Improvement on Textural Properties of Soybean Curd by Freeze Denaturation of Soybeans

대두의 동결처리에 의한 두부의 텍스쳐 특성의 증진

  • Baik, Sang-Ho (Department of Food Science and Technology, Chonbuk National University) ;
  • Kim, Myung-Kon (Department of Food Science and Technology, Chonbuk National University) ;
  • Yun, Sei-Eok (Department of Food Science and Technology, Chonbuk National University) ;
  • Joo, Hyun-Kyu (Department of Agricultural Chemistry, Kon-Kuk University)
  • Published : 1996.04.30

Abstract

Effect of freezing of soybeans on instrumental and sensory textures of soybean curd was investigated.
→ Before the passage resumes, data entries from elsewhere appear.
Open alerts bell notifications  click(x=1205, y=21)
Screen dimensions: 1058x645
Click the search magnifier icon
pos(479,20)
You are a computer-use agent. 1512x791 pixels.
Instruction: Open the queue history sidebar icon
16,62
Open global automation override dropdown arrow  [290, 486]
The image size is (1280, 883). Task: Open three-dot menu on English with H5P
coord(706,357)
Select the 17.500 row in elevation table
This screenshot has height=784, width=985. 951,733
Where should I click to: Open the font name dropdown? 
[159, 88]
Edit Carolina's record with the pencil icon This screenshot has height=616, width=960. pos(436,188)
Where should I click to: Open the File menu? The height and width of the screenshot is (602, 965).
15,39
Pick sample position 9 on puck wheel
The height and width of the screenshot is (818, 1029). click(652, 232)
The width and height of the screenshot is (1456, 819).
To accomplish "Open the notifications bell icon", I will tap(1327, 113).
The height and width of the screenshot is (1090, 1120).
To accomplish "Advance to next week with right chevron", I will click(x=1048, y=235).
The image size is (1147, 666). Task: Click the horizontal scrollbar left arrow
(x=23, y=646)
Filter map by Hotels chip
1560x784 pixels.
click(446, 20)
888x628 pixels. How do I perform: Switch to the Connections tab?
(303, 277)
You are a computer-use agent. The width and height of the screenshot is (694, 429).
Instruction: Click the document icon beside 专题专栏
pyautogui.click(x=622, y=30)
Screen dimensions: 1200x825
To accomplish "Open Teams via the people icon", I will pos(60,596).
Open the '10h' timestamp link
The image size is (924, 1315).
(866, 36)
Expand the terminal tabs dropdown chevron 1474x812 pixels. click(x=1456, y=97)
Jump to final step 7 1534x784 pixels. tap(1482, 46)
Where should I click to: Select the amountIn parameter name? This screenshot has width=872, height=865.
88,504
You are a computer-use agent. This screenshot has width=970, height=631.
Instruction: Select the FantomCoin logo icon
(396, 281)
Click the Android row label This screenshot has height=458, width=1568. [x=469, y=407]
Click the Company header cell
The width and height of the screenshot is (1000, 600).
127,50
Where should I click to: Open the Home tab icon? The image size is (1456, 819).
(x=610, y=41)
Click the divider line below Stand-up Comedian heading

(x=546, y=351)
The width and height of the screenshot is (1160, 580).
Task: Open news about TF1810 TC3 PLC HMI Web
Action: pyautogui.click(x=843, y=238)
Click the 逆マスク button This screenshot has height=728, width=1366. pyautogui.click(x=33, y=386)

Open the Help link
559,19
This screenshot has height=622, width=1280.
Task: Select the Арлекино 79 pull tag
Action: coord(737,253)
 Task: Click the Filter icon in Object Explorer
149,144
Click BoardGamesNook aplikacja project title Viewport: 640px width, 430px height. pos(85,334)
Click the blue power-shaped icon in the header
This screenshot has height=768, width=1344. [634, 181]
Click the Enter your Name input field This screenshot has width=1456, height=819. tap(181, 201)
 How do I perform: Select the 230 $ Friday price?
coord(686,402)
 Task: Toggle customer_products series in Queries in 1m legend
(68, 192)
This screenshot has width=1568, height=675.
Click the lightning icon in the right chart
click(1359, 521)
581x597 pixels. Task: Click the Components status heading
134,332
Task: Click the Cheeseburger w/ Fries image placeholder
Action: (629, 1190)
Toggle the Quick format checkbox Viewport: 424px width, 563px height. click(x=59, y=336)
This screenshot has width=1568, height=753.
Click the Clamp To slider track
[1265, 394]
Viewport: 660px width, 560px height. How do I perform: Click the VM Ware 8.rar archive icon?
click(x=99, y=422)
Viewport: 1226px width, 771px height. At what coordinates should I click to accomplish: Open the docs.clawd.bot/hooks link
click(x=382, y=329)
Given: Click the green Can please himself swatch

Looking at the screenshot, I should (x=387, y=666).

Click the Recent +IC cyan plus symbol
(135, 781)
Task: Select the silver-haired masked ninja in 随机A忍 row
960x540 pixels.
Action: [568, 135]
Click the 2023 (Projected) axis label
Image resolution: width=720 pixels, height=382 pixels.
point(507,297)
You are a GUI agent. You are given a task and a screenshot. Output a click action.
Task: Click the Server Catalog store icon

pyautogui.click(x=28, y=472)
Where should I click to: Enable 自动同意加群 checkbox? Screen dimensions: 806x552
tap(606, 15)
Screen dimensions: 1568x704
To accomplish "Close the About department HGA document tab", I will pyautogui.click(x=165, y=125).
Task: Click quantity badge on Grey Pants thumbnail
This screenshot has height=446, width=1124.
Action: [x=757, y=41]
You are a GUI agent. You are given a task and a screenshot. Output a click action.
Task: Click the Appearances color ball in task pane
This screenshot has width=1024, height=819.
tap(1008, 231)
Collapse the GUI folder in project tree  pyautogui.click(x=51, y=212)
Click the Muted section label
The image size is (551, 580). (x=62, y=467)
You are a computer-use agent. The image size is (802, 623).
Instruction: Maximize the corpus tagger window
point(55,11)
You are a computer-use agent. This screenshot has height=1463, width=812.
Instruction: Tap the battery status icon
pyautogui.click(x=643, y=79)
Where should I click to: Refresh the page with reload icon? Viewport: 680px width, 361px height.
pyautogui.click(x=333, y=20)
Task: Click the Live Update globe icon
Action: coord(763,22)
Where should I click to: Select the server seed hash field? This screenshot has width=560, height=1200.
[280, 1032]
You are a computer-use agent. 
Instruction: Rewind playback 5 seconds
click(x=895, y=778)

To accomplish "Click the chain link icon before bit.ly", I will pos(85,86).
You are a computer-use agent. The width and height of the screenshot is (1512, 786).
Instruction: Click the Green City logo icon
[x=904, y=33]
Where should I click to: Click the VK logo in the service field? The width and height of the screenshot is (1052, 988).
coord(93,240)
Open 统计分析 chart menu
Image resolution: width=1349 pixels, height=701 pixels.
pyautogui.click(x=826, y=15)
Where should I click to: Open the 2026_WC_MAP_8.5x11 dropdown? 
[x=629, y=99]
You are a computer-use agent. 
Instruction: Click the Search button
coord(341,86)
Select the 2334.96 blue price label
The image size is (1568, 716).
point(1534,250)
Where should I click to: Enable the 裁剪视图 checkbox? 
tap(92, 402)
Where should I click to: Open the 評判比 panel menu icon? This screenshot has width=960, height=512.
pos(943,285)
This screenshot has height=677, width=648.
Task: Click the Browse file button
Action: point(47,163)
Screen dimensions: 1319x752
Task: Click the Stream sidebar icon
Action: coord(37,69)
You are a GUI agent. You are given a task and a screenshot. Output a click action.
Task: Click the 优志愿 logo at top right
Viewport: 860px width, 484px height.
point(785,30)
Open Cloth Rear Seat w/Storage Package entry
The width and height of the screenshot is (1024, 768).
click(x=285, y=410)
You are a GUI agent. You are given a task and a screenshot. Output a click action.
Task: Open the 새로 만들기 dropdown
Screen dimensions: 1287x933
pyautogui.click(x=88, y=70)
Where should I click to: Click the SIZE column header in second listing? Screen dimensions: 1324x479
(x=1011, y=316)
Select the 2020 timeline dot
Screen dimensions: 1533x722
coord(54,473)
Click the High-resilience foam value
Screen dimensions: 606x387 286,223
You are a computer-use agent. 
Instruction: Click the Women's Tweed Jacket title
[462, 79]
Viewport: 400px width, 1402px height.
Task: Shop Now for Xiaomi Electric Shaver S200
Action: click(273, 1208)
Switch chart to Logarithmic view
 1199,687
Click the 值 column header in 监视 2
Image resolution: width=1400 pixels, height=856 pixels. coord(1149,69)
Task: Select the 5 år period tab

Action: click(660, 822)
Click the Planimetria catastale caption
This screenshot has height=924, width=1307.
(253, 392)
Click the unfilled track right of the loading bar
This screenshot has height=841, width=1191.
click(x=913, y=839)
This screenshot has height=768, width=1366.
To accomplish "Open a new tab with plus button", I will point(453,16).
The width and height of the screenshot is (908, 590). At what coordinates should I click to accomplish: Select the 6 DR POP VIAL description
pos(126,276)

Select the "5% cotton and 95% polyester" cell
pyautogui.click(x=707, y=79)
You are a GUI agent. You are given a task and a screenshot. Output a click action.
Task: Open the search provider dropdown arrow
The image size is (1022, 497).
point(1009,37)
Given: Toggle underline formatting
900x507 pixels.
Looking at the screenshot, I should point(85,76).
The hardness, gumminess and chewiness of soybean curd prepared with frozen soybeans were about three times as high as those prepared with unfrozen soybeans, while cohesiveness and elasticity were affected little by freezing. Sensory evaluation showed that freezing improved the quality of soybean curd. Instrumental and sensory textures of soybean curd prepared with frozen soybeans were excellent and almost same regardless of the boiling time when the soy slurry was boiled for 2.5 min or 5 min. However, the textures of soybean curd prepared with unfrozen soybeans were deteriorated by reducing the boiling time to 2.5 min. It was postulated that freezing facilitate the heat-denaturation of soyprotein to enhance aggregation of soy proteins and formation of cross-linkage between aggregate and $Ca^{++}$. Frozen soybeans resulted in soybean curd which lower fat content, while protein content of soybean curd was almost he same. Frozen soybeans gave a lower yield of soybean curd, which is supposed to be caused by the more fat loss during whey-off.